Last fall, the Washington Post’s Sunday opinion-section editor, Carlos Lozada, announced he was leaving that position to become the paper’s nonfiction book critic. Lozada said he knew that lots of readers use reviews to decide what books they’re going to buy. Then he added that “lots of them also see reviews as a substitute for reading the book. … And I want to respect those readers and their needs, too. … ” That sound you heard was the breaking of a million writers’ hearts. But you can see where he’s coming from, right? It’s a new world order. Mark Zuckerberg has started a book club. The biggest box-office movie success of 2014 was The Hunger Games: Mockingjay — Part 1. The Bachelor is in its 19th season. Leon Wieseltier, the New Republic literary editor who quit his job in that rift with Chris Hughes, struck out at his former boss in an essay in the New York Times: “As the frequency of expression grows, the force of expression diminishes: Digital expectations of alacrity and terseness confer the highest prestige upon the twittering cacophony of one-liners and promotional announcements.” The Internet is built on the power of distraction. This year the Philadelphia Orchestra introduced something called LiveNote that lets you read about the work being performed onstage on your cell phone, right there in your seat at the Kimmel. The barbarians are way past the gates.

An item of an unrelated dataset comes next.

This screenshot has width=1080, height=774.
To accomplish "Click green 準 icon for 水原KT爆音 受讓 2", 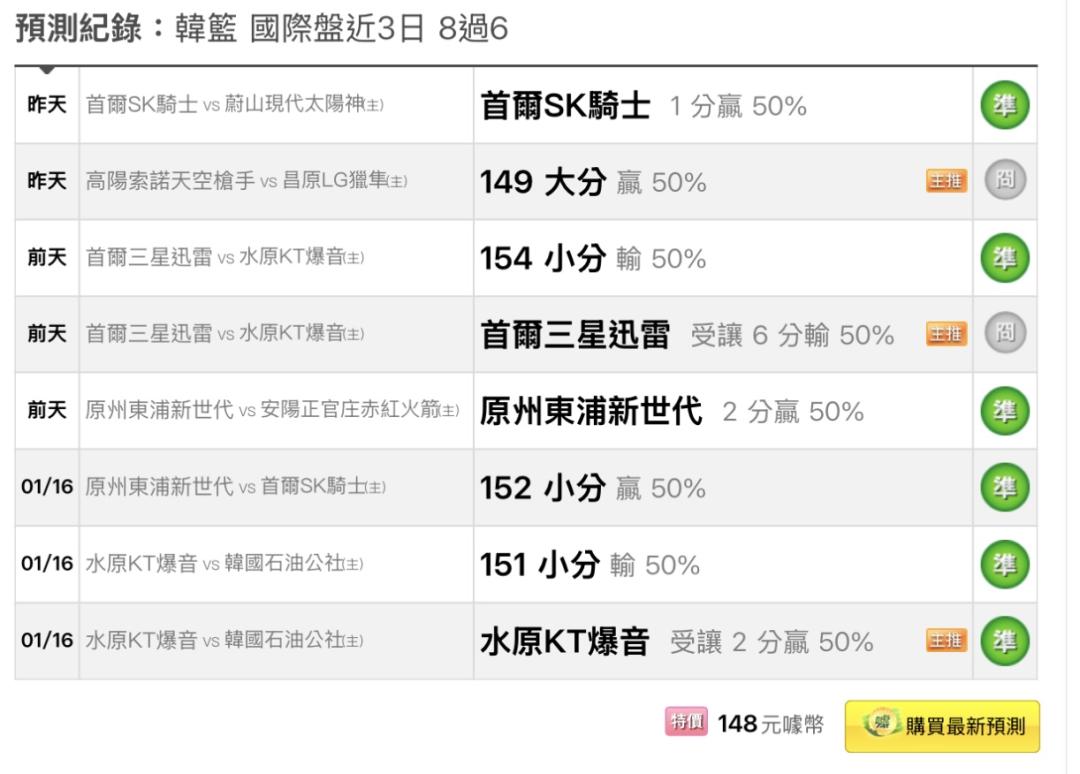I will click(x=1004, y=641).
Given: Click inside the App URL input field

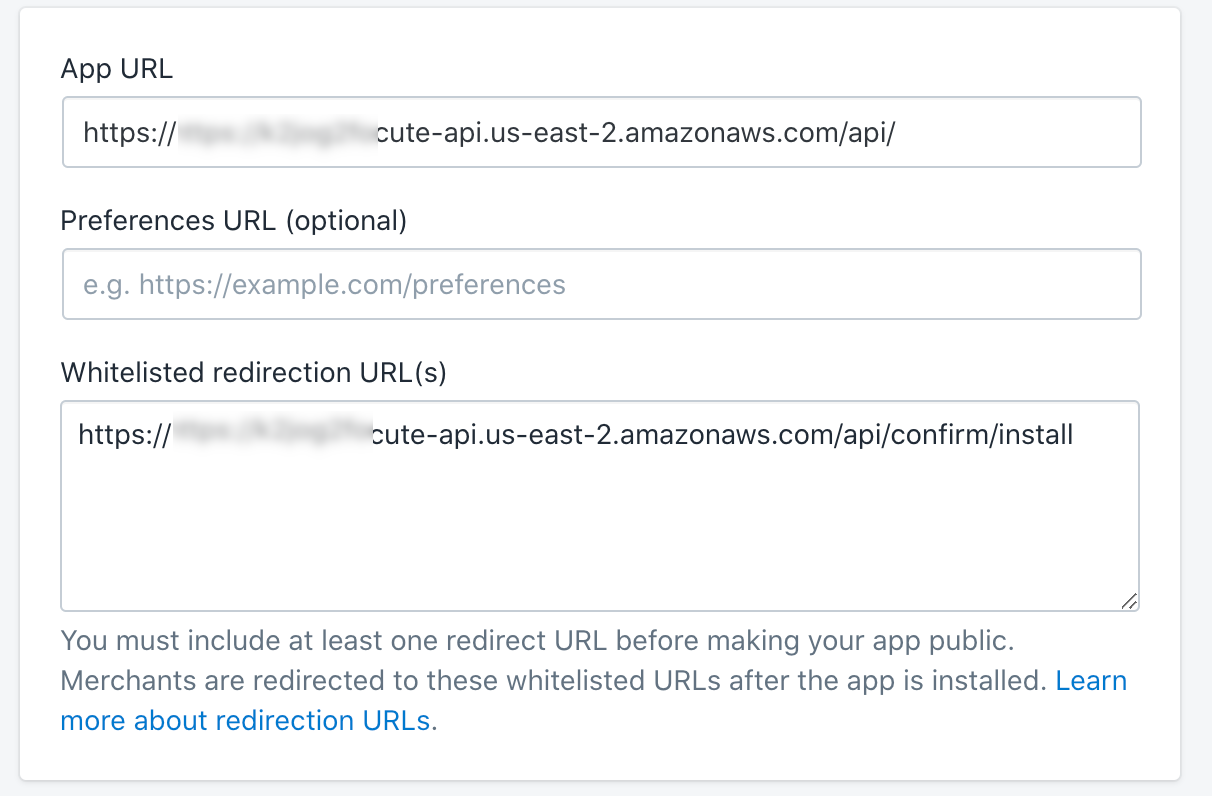Looking at the screenshot, I should 600,131.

And yet. Consider Philly’s own Jennifer Weiner, one of the most successful authors on the planet. (She declined to be interviewed for this piece, saying she was on deadline.) Weiner sells millions of copies of the books she writes. They’ve been made into a movie and a TV show. They’ve garnered thousands of ecstatic reviews on Amazon.com and earned her millions of dollars. Yet Weiner has been engaged for years in a fierce, quixotic battle to be reviewed in the New York Times. If popularity is all that counts, why does she continue her jihad against what she calls “literary snobbery”? Shister, an admirer and a onetime colleague of Weiner’s — they used to sit across from one another at the Inquirer — says, “Because so-called ‘legacy’ media people don’t take her seriously. Internet love is great. It makes you a best-seller. But it doesn’t carry any gravitas.”

And it doesn’t make deciding where to go for dinner any easier. We don’t wholly buy Yelp, yet we can’t just dismiss it. Democratization has only led to more uncertainty; it’s harder to know what’s worthy with so many opinions out there. Diversity is great, but how do you find voices you can trust in all that noise?

Maybe that’s why, deep down, like Weiner, so many of us do still care about the critics — the real ones, the professional ones, the ones who have earned our respect. This may be a golden age of television, but it’s also the era of umpteen Real Housewives iterations. If we’re so food-obsessed, why are we eating so many meals in our cars? Best-seller lists are packed with young-adult fiction. We see a lot more lousy movies than we used to. (Really? Another Rocky sequel?) New York Times film critic A.O. Scott was right when he wrote, “The elevation of every individual’s inarguable likes and dislikes over formal critical discourse, the unassailable ascendancy of the fan, has made children of us all.”

My mom knew: Children require guidance, even if they bristle against it. No wonder today’s battles about the new and old criticism get so nasty: We fight the way families fight, harshly, bitterly, with an intimate knowledge of each others’ weaknesses. (TNR is even racist, like your dad!) Sheehan acknowledged as much when he headlined his post “Marc Vetri: Philly’s Angry Grandpa.” We fight because we care. All of us who argue about this, on both sides, believe that art matters, in practical and ineffable ways. We don’t think its worth should be judged solely by whichever side is clapping more loudly. And we agree with critic Arthur Krystal: “Some books simply reflect a deeper understanding of the world, of history, of human relationships, of literature itself than do other books.”

Even if he does sound like a stuffy old fart, we’ll miss him when he’s gone.